CARLOS MONTAÑO
-¿Por qué no pudo ganar Uruguay?
-Arriesgamos para lograr el triunfo, pero fallamos en los procedimientos. Buscamos demasiado por arriba y dejamos de lado otros atributos que nos dieron resultados satisfactorios en otros momentos. Después de recibir el gol, nos faltó reencontrarnos. Todos sentimos el empate de Venezuela. El rival, que vino a agruparse atrás y a avanzar de contragolpe, aprovechó el momento, las urgencias de Uruguay.
-¿Anímicamente , cómo queda la selección?
-Hay dolor. Se podía haber ganado o perdido. Se empató. Fue una confrontación de fútbol como tantas, pero la verdad es que este partido lo enterraremos rápidamente y nos meteremos de lleno en el siguiente.

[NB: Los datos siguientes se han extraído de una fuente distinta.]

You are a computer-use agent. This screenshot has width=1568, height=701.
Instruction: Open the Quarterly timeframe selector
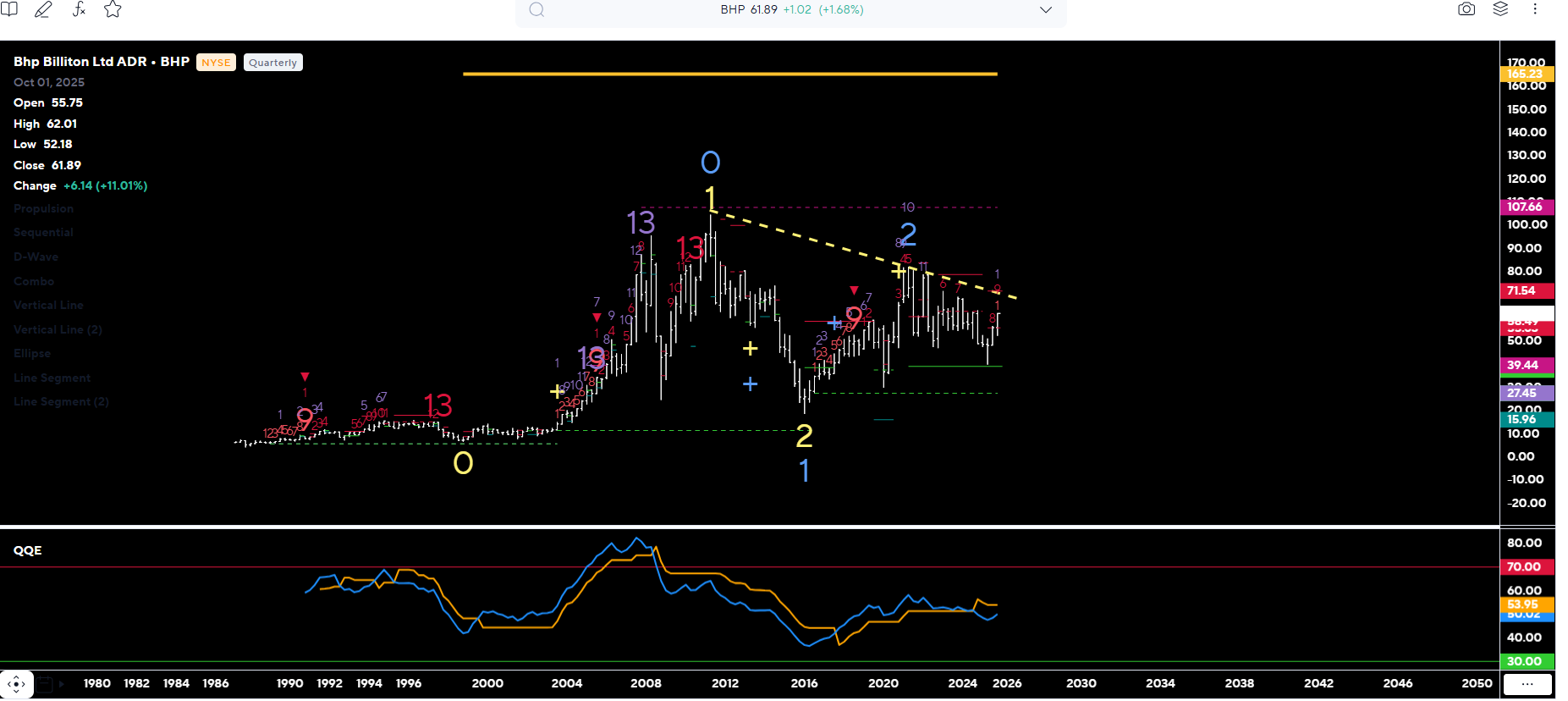pyautogui.click(x=272, y=63)
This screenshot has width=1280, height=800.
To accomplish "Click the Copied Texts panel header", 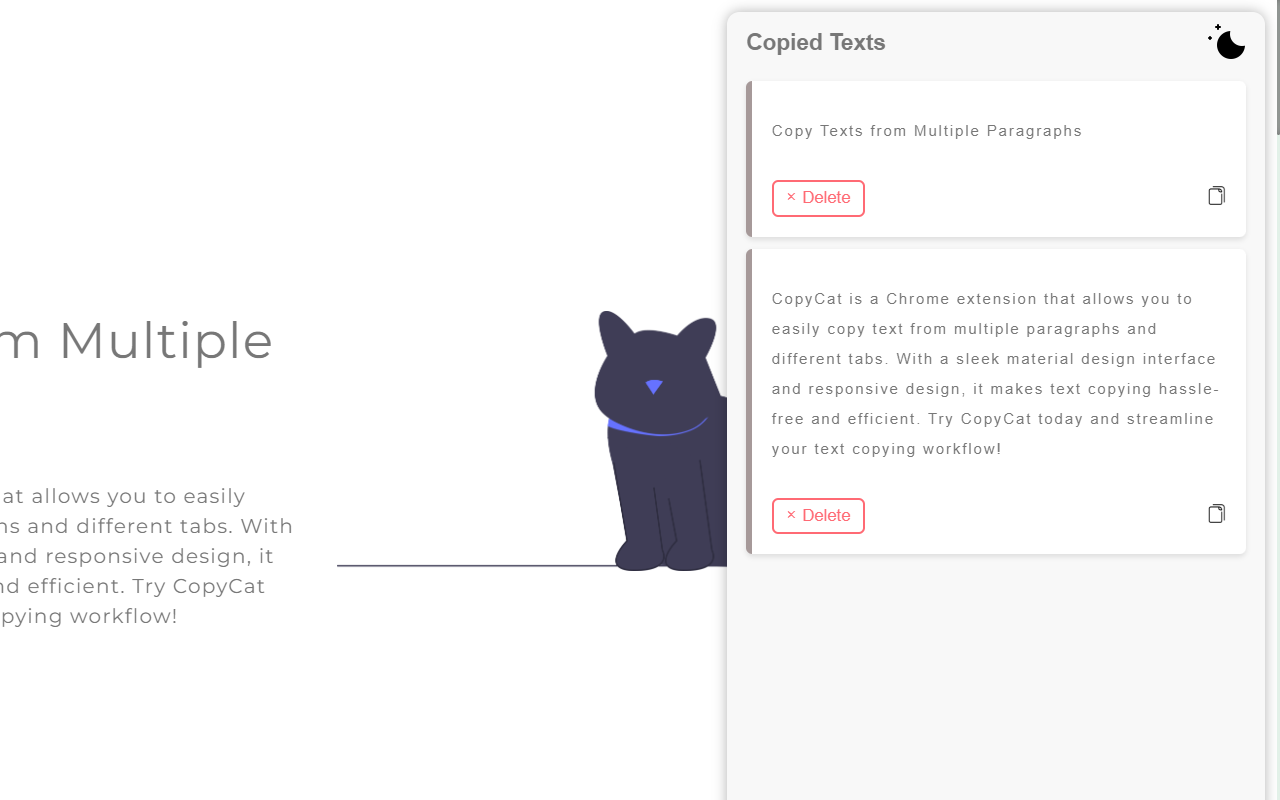I will click(x=815, y=42).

-Venezuela es la sombra de Uruguay ¿Por qué?
-Esas son especulaciones más para aficionados que para los entrenadores. En las Eliminatorias pasadas ganaron en Montevideo. Hoy (ayer) no los pudimos derrotar, pero no nos sentimos inferiores a Venezuela aunque reconocemos que es un buen equipo y que hizo bien las cosas.
-¿Fue más inteligente Venezuela?
-Pudo llevar a cabo lo que propuso como visitante. Lo favoreció el hecho de que nosotros no impusimos varios aspectos del juego que habíamos planificado. Esto de las estadísticas hay que tomarlo con pinzas. Hacía cuatro años que no le ganábamos y en la Copa América goleamos a Venezuela en su propia casa. Esto es muy dinámico, pero en realidad el que consiguió el objetivo esta vez fue Venezuela y hay que felicitarla. Acá no hay ningún tipo de complejos.
-¿Va cambiar la estrategia ante Perú?
-Procuraremos ser protagonistas, tener la iniciativa. Hay que ver el panorama en función de los rendimientos que hubo y del estado físico de los jugadores, para definir a qué futbolistas apelamos. Teóricamente, hay soluciones.
-¿Cuánto complica el haber perdido dos puntos?
-Queda mucho por recorrer, pero los equipos que se clasifican a los mundiales son los que ganan la mayor cantidad de puntos como locales. Y nosotros no derrotamos a Chile y a Venezuela en el Centenario. Debemos retomar el rumbo enseguida. Si los demás salen airosos de visitantes nosotros también podemos. Hay que superar a los rivales directos que están por encima nuestro.